Order of Wines to be Tasted

  1. Christophe Pacalet, Cote de Brouilly, 2006 ~ SRP: $16.99
    • This Côte de Brouilly, one of the 10 “Crus” of Beaujolais, is so beautifully concentrated and generous in fruit. I enjoyed the forward raspberry and dark cherry fruit. It had great body and would cellar beautifully for a few years. An unfiltered wine allowed for a lot of unctuous flavors.
    • Grape: 100% Gamay
    • SRP: $16.99
    • Importer: Winebow
  2. Pascal Granger, Juliénas, 2005
    • Medium dark to black ruby color… This wine’s descriptors say that it has a deeply expressive “mineral nose (powdered granite) with hard cherry/plum candy scents”. I couldn’t agree more. It was had softer, but more structured flavors that followed the nose. As with each of these wines, the balance was beautiful, and it had a lengthy, stone-filled finish. An old-style Beaujolais, it emphasized its texture, crisp fruit, and minerality.
    • Grape: 100% Gamay
    • Price: $23.99
    • Importer: Rosenthal Wine Merchant
  3. Loluis-Claude Desvignes, Morgon, 2007
    • A vividly red wine, the lively red currant and wild strawberry aromas were enhanced with rose hip flavors, minerals and white pepper. “The mineral quality adds energy to the sweet red fruit flavors and gives the wine nervy spine and precision. An exotic Asian spice quality comes up with air and carries through the long, juicy, clean finish.” our tech sheets expressed. I completely agree.
    • Grape: 100% Gamay
    • Price: $19.99
    • Importer: Louis/Dressner Selections
  4. Domaine Diochon, Moulin à Vent, 2008
    • Aromatically more open than a previous bottle, dark fruit mixed with shaved iron minerals.

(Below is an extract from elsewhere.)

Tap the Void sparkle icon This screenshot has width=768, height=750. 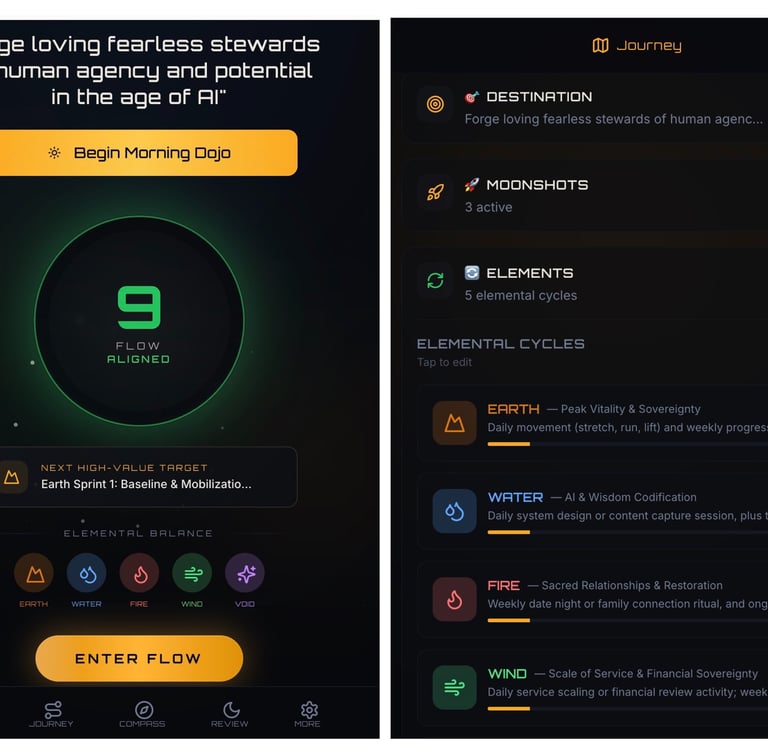coord(245,573)
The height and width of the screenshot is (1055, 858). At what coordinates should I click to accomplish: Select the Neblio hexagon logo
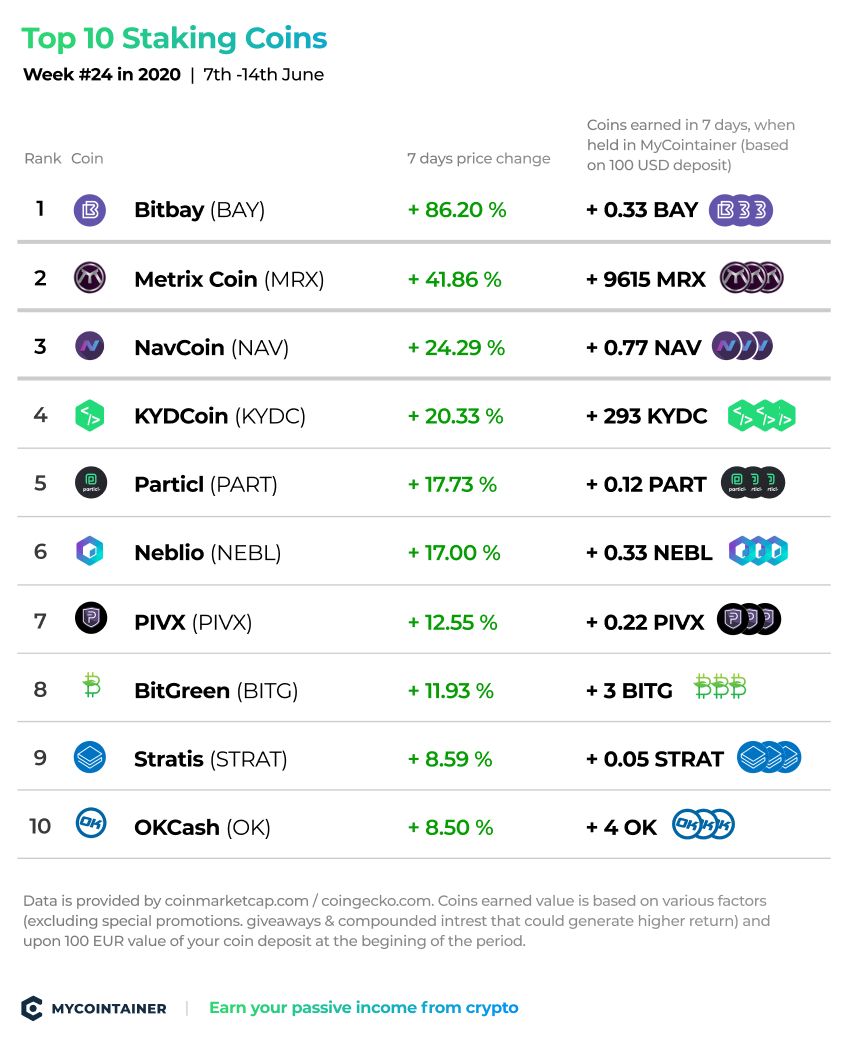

      Initially nice mouth, balanced acidity, fruit, and ripe tannins. With about 90 minutes of air the
      fruit receded a bit and the structure became more prominent. This Beaujolais should easily age well for 5-8 years.

I’m enraptured with Beaujolais, and am ever grateful to Michelle McCudden, of the Social Media Group, for thinking enough of me to include me in this fabulous opportunity to taste, learn, and enjoy Beaujolais wines.